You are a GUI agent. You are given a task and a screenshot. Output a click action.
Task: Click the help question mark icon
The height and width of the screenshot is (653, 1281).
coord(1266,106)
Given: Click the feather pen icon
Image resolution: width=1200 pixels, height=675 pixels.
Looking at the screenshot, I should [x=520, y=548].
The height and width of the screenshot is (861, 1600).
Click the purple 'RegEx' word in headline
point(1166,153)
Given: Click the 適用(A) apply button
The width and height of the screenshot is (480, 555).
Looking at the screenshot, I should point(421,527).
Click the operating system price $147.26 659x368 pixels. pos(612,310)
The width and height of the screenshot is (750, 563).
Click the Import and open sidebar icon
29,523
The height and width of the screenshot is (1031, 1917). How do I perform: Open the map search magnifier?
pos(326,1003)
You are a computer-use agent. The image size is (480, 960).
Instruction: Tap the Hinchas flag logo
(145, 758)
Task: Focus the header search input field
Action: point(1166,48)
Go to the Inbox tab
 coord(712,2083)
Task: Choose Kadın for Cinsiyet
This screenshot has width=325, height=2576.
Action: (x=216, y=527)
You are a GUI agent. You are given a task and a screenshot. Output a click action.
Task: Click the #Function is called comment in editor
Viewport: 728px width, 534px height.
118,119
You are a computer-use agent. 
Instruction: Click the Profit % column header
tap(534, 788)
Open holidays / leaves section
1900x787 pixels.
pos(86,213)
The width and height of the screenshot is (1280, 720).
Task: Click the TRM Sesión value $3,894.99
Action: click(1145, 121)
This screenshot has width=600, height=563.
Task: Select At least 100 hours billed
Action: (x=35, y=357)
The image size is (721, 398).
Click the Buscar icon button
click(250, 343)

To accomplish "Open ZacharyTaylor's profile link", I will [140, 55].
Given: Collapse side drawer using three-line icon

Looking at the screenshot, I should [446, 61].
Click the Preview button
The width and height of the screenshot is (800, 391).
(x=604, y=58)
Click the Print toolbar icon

= = = = = = =

» Exercise details: Your answer must consist solely of the lines above between the line holding "The width and height of the screenshot is (750, 563)." and the line holding "Task: Choose Kadın for Cinsiyet", inclusive, copied exactly.

» Solution to this task:
The width and height of the screenshot is (750, 563).
Click the Import and open sidebar icon
29,523
The height and width of the screenshot is (1031, 1917). How do I perform: Open the map search magnifier?
pos(326,1003)
You are a computer-use agent. The image size is (480, 960).
Instruction: Tap the Hinchas flag logo
(145, 758)
Task: Focus the header search input field
Action: point(1166,48)
Go to the Inbox tab
 coord(712,2083)
Task: Choose Kadın for Cinsiyet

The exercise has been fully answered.